* um 1520 in Brandenburg (Altstadt)
+ 7. 7. 1576 in Brandenburg
Oberbürgermeister
von 1561 bis 1562,
1563 bis 1564, 1565 bis 1566,
1567 bis 1568, 1569 bis 1570,
1571 bis 1572, 1573 bis 1574,
1574 bis 1575, 1576
Thomas Matthias, Enkel von Christian Matthias, Berliner Stadtoberhaupt ab 1482 und ältester Sohn des Bürgermeisters zu Brandenburg, gleichfalls Christian Matthias geheißen, wurde um 1520 in Brandenburg Altstadt geboren. Dank der Unterstützung eines adligen Gönners, Bertram von Bredows, konnte er ein Studium in Wittenberg aufnehmen. Hier wurde er mit dem Humanisten und Reformator Philipp Melanchthon bekannt, in dessen Haus er viele Jahre seiner Wittenberger Zeit verbrachte. Nach Abschluß seiner Studien empfahl Melanchthon seinen Schützling an den kurfürstlichen Kanzler Weinlob. Dieser sowie der Onkel von Thomas Matthias, Georg Matthias, Bürgermeister zu Berlin ab 1538, erreichten durch ihren Einfluß, daß Thomas 1547 seinen Dienst am kurfürstlichen Hof aufnehmen konnte. Bald darauf wurde er von Joachim II. Hector zum Kurfürstlich-Brandenburgischen Kammerrat ernannt und mit der Verwaltung der landesherrlichen Finanzen betraut. Dieses Amt versah er bis zum Tode Joachims II. Hector im Jahre 1571. Thomas Matthias galt als der vertrauteste Ratgeber des Kurfürsten und war diesem offensichtlich überaus ergeben. Als Erzbischof Sigismund von Magdeburg, der Thomas Matthias sehr gewogen war, ihn zu höchst vorteilhaften Bedingungen in seine Dienste nehmen wollte, schlug letzterer das Angebot aus. Oft soll er geäußert haben, daß er seinen Herrn, dem er die Treue geschworen, nicht verlassen werde, auch wenn er darüber zum Bettler würde.

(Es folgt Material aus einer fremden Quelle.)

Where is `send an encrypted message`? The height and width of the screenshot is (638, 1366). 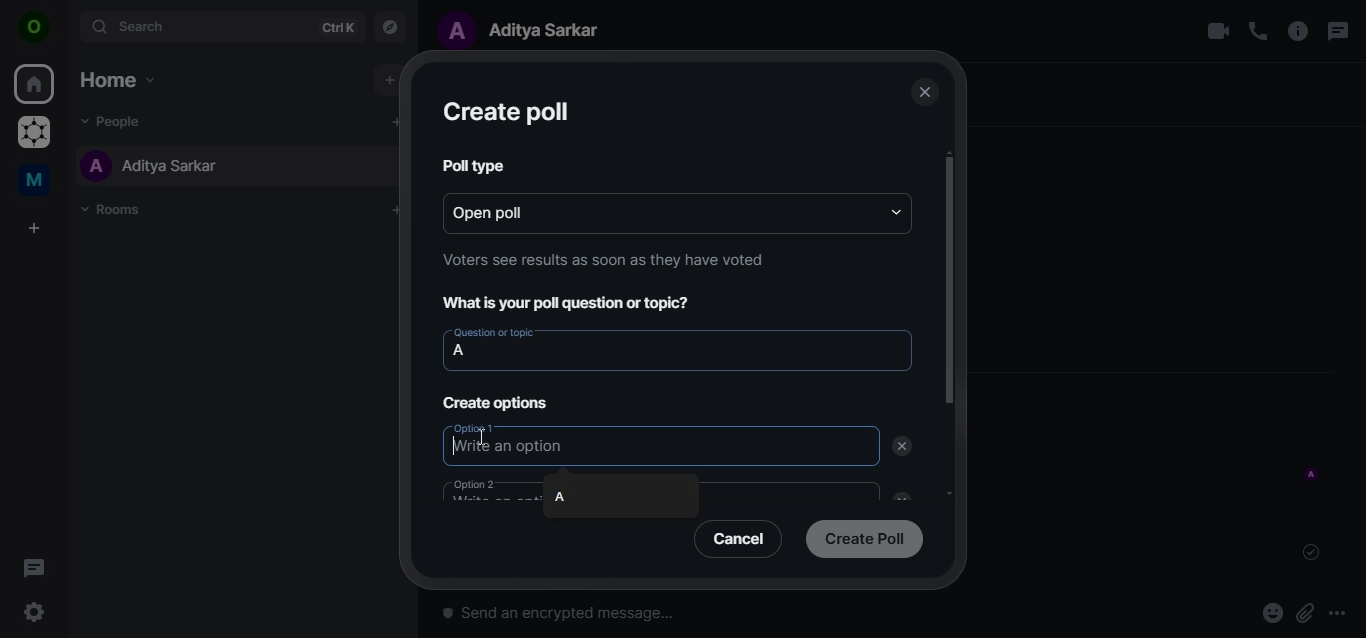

Mehrfach entsandte der Kurfürst seinen Vertrauten zu wichtigen Verhandlungen, so 1567 gemeinsam mit Albrecht von Thümen an den Kaiserhof nach Wien, um die Übertragung des Erzbistums Magdeburg nach dem Tode Sigismunds an dessen Bruder, Markgraf Joachim Friedrich, zu veranlassen. Dank des diplomatischen Geschicks der beiden Gesandten erteilte Kaiser Maximilian II. seine Zustimmung, beschenkte beide reichlich und soll Thomas Matthias sogar zum Comes palatinus (Pfalzgraf) ernannt haben. Bereits Jahre zuvor, 1558, waren er und seine Brüder Georg und Christian vom deutschen Kaiser in den Adelsstand erhoben worden. Ihr Wappen, schräg geteilt, zeigte im oberen goldenen Feld den heiligen Matthias, im unteren schwarzen einen Löwen.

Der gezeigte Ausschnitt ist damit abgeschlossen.